**Exercise details:**
Go through the entries, filter for the word "target", and copy every line that has it.

**Raw data:**
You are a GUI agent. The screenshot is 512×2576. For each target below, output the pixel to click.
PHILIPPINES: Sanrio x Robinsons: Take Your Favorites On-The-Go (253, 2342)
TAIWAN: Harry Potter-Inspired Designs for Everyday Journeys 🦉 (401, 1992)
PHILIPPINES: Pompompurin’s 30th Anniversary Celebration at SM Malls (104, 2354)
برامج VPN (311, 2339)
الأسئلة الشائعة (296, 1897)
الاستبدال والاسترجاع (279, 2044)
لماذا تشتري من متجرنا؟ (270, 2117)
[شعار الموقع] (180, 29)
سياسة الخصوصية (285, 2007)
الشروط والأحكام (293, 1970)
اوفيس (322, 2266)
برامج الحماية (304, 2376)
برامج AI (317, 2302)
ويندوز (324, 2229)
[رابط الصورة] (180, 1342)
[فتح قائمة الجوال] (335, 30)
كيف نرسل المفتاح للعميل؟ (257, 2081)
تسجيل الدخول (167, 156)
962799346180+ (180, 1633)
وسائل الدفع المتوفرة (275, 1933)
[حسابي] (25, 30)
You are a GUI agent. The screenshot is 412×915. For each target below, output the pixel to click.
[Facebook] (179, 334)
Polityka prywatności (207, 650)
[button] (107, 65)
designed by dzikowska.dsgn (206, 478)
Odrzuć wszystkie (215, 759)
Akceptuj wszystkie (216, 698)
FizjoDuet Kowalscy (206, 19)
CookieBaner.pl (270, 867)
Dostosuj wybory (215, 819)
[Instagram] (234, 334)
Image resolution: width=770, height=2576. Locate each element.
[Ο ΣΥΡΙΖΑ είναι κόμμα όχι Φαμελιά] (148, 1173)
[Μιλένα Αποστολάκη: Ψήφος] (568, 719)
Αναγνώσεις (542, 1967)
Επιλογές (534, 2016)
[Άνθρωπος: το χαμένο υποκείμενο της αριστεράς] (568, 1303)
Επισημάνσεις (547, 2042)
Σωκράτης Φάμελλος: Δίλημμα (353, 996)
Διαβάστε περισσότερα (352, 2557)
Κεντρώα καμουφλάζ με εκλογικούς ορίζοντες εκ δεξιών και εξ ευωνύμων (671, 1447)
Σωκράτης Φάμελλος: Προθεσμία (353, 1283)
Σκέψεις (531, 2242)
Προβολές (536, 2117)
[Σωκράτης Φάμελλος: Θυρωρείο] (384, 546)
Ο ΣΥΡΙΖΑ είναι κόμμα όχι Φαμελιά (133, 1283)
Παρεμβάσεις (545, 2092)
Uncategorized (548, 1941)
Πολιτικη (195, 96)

**Expected answer:**
You are a GUI agent. The screenshot is 512×2576. For each target below, output the pixel to click.
You are a GUI agent. The screenshot is 412×915. For each target below, output the pixel to click.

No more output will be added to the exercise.